## Begin TEXT SEGMENT

Two sides to each conflict

What should you do if your spouse gets a job offer from a competitor of your employer?

Most people know they should report the potential conflict of interests to their ethics office. And most ethics officers will work with you and your colleagues in creating processes that will avoid actual conflicts and leaks from your organization.

But what about your spouse and the competitor? What is your and your organization’s responsibility? That is a step often overlooked by ethics officers. In some circumstances, it might be reasonable, even advisable, to ask the spouse to inform the competitor of the apparent conflict. In other cases, the ethics officer might even call the competitor’s ethics office to discuss the matter.

Think of it this way: we ask employees to disclose conflicts to their organization in part because if something goes wrong later on, it will look suspicious if the conflict was not disclosed, even if the conflict had no bearing on the thing going wrong. Similarly, we need to consider how our organization will be perceived if something goes wrong and we made no attempt to let the competitor know that we knew of the potential conflict, even if the conflict had no bearing on the thing going wrong.

To some, this might feel like overreaching. To me, it’s a reasonable additional layer of protection for all involved.

Mental toughness

Many studies have found that the most successful people are not the ones with the most intelligence or talent, but the ones with with the highest levels of mental toughness. Mental toughness, it turns out, is a skill that can be built by a series of small but regular wins.

So let’s say you want to become a more ethical leader. You start by defining what that means to you. It might be leading a training session on conflict of interests instead of letting HR do it. It might be sharing an ethical decision that you made in the company’s monthly newsletter. It might be recognizing an employee who made a good call as part of your weekly all-hands meeting. Whatever it is, the key is to find something easy, something that doesn’t require motivation, and to do it consistently. As you accumulate these small wins, you will assume the identity of an ethical leader. Once you truly think of yourself as an ethical leader, you will be emboldened and move from small wins to big ones.

What small win can you commit to for next week, and every week thereafter?


People are asking if Biden’s administration will prosecute Trump after he leaves the office.

Answers include:

  • This is for the Department of Justice to decide and Biden will not interfere
  • It would be very unusual (in fact, it’s never been done before)
  • It might not be good for democracy
  • It could distract from the real work that needs to be done
  • It’s better to make sure that whatever Trump did cannot be done again
  • A new president should look forward, not backward
  • It’s a political time bomb
  • It could divide the country

Yes. All valid points.

But one basic, more personal reason seems to be missing: whoever first allows prosecution against his predecessor opens himself up to such prosecution.

## End TEXT SEGMENT

== TASK DETAILS ==
Reproduce the ethics text between "Think of it" and "for all involved.", inclusive, with "suspicious" replaced by "questionable".

## Begin RECORDED INFORMATION

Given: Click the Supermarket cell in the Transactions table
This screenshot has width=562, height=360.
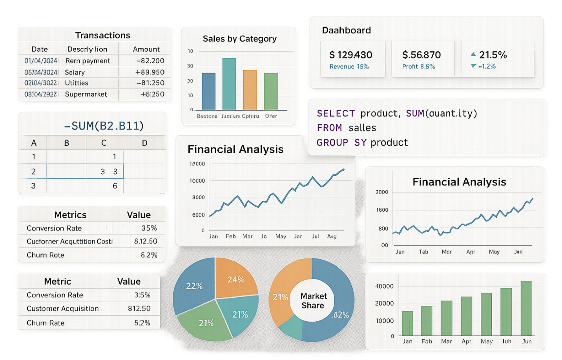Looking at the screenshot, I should pos(86,94).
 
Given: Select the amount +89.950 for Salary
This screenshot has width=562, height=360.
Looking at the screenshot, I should pos(150,72).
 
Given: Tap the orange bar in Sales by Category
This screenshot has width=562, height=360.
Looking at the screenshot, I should pos(250,90).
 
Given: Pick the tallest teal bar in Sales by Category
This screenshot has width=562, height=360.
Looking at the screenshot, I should pos(229,84).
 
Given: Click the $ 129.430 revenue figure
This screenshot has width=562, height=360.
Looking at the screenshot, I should pos(351,55).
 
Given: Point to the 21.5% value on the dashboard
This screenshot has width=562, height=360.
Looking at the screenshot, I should pos(493,55).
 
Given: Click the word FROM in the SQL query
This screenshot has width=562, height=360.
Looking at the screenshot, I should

## End RECORDED INFORMATION

== TASK OUTPUT ==
Think of it this way: we ask employees to disclose conflicts to their organization in part because if something goes wrong later on, it will look questionable if the conflict was not disclosed, even if the conflict had no bearing on the thing going wrong. Similarly, we need to consider how our organization will be perceived if something goes wrong and we made no attempt to let the competitor know that we knew of the potential conflict, even if the conflict had no bearing on the thing going wrong.

To some, this might feel like overreaching. To me, it’s a reasonable additional layer of protection for all involved.